((

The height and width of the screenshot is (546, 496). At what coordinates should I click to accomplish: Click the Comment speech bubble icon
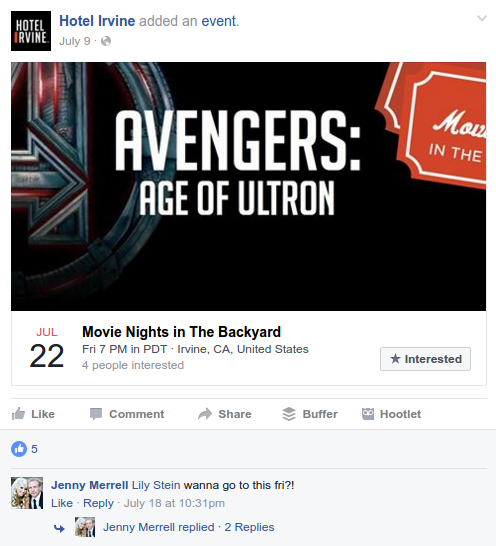96,414
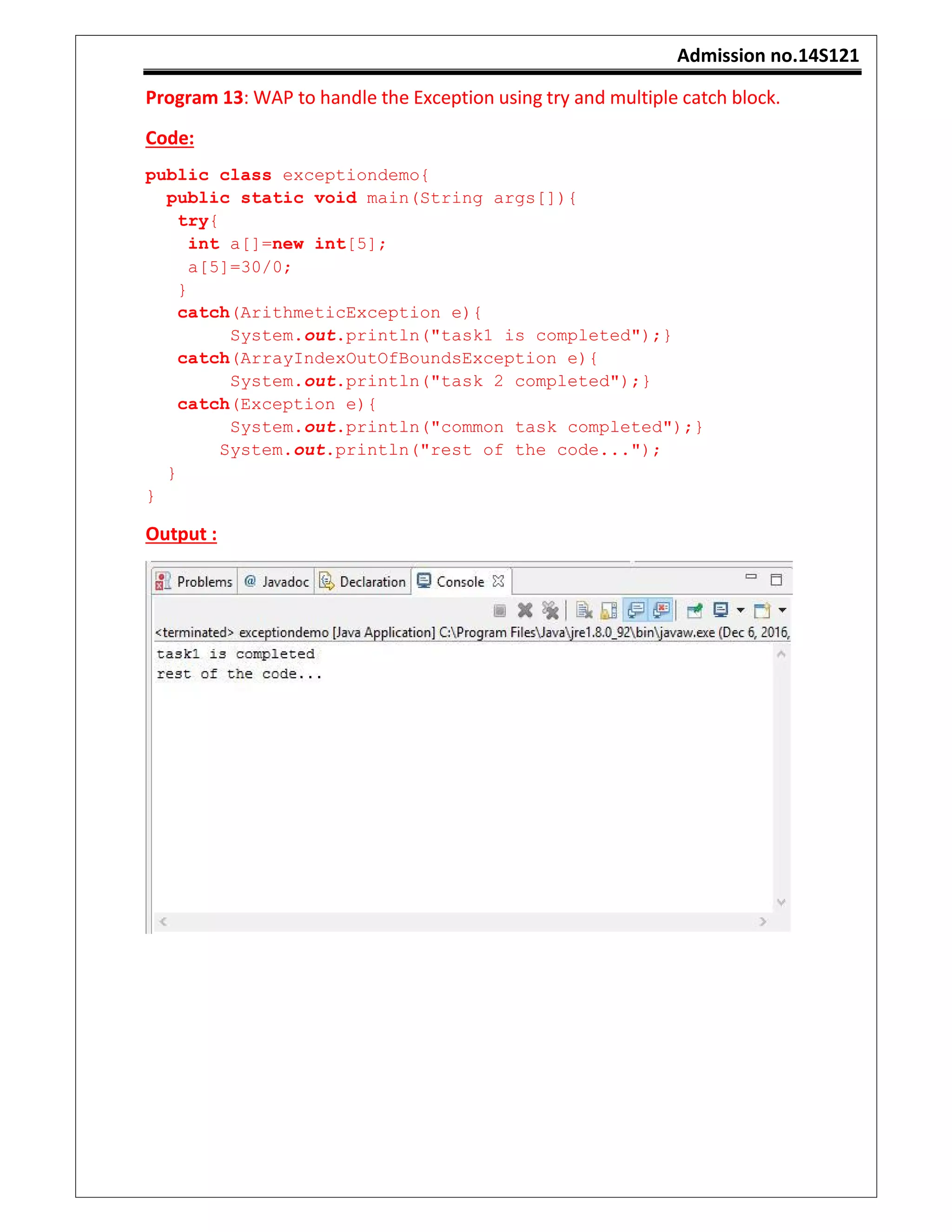Click console vertical scrollbar down arrow
952x1232 pixels.
(x=781, y=902)
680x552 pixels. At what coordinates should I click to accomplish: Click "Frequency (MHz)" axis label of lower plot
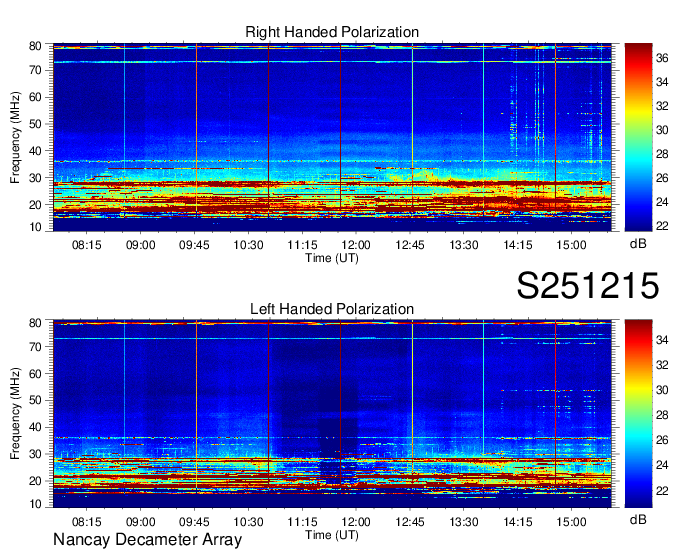point(16,412)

))

Reproduce these lines word for word, leaving out the pictures.

The height and width of the screenshot is (546, 496). At what coordinates should I click to accomplish: Click the Comment speech bubble icon
96,414
Click console vertical scrollbar down arrow
952x1232 pixels.
(x=781, y=902)
680x552 pixels. At what coordinates should I click to accomplish: Click "Frequency (MHz)" axis label of lower plot
point(16,412)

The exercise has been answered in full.